30.08.2002

Geschäftsverlauf der EVN AG in den ersten drei Quartalen 2001/02

·Verkaufssteigerungen trotz schwieriger Rahmenbedingungen ·Ergebnisbelastung durch gestiegene Aufwendungen ·Nächste Phase für österreichische Strom- und Gaslösung - wettbewerbsrechtliche Genehmigung ·Übernahme der Gasversorgung der Stadt Korneuburg
(1. Oktober 2001 – 30. Juni 2002)

Absatz- und Erlösentwicklung


Weiterhin liegen die Energieerlöse der EVN mit einem Gesamtwert von 833,7 Mio EUR für die ersten drei Quartale – das entspricht einer Steigerung um 8,5 % – deutlich über dem Niveau des vergangenen Geschäftsjahres. Auch die anderen Umsatzerlöse haben sich durch die Erweiterung des Konsolidierungskreises (v.a. die Einbeziehung der im Vorjahr erworbenen evn wasser) sowie durch höhere Umsatzerlöse in den Dienstleistungsbereichen spürbar erhöht und liegen sogar um 21,7 % über dem Vorjahreswert. In Summe übertreffen die Umsatzerlöse der EVN im Berichtszeitraum mit 904,3 Mio EUR den Vergleichswert des Vorjahres um 9,4 %.

Der Stromverkauf der EVN konnte im Berichtszeitraum – unter Berücksichtigung des Verkaufs an andere Energieversorgungsunternehmen – mit einem Anstieg um insgesamt 9,0 % deutlich gesteigert werden.

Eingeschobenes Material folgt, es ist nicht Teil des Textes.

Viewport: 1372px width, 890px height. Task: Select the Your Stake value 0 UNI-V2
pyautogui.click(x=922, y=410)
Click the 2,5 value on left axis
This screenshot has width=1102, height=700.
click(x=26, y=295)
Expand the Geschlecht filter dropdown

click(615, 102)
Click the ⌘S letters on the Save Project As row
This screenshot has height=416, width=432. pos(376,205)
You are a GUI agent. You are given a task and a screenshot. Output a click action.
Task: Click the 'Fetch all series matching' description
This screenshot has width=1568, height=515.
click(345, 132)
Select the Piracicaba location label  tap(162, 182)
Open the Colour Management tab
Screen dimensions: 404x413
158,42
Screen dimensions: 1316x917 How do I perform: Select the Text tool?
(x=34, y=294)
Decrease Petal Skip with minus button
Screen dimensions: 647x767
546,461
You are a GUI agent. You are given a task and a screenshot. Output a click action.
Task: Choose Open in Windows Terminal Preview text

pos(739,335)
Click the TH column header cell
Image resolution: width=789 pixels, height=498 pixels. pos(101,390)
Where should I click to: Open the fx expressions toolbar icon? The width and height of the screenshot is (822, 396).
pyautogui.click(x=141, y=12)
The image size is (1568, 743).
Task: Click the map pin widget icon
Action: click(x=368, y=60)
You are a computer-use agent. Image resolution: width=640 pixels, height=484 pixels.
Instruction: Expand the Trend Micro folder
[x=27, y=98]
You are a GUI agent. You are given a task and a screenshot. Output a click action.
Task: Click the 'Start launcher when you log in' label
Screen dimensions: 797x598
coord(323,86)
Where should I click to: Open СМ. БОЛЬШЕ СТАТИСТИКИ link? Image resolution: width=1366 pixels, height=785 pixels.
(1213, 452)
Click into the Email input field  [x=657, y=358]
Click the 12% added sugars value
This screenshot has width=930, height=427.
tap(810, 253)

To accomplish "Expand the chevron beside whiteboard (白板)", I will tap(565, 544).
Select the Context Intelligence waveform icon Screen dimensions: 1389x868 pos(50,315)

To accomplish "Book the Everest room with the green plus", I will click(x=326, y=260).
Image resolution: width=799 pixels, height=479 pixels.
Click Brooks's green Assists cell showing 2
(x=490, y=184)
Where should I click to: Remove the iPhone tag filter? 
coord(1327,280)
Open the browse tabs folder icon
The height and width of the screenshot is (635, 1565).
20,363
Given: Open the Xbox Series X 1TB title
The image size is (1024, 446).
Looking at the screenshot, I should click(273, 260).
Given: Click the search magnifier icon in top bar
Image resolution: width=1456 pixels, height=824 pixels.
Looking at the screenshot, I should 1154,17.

Der Stromverkauf an Endkunden verringerte sich dabei allerdings um insgesamt 1,4 %. Neben einer um 2,4 % geringeren Nachfrage bei den Tarifkunden, blieb der Verkauf an Sondervertragskunden annähernd konstant. Parallel dazu zeigten der Stromhandel sowie der Verkauf an andere Energieversorger eine anhaltend hohe Dynamik und erhöhte sich gegenüber dem Vorjahr nahezu um die Hälfte. Weniger günstig entwickelten sich angesichts der Absatzstruktur die Stromerlöse, die sich in Summe um 0,3 % reduzierten. Besonders deutliche Zuwächse zeigte im Berichtszeitraum das Gasgeschäft der EVN. So hat sich – in erster Linie dank der niedrigen Temperaturen im 1. Quartal – der Absatz an Tarifkunden um 3,8 % erhöht. Die EVN konnte im Berichtszeitraum zusätzlich umfangreiche Gashandelsgeschäfte abwickeln. Insgesamt konnte das Verkaufsvolumen damit um 41,6 % ausgeweitet werden. Mit einem Plus von 21,2 % blieb die Steigerung der Gaserlöse aufgrund der im Handelsgeschäft geringeren erzielbaren Erlöse allerdings klar unter dem Volumenszuwachs.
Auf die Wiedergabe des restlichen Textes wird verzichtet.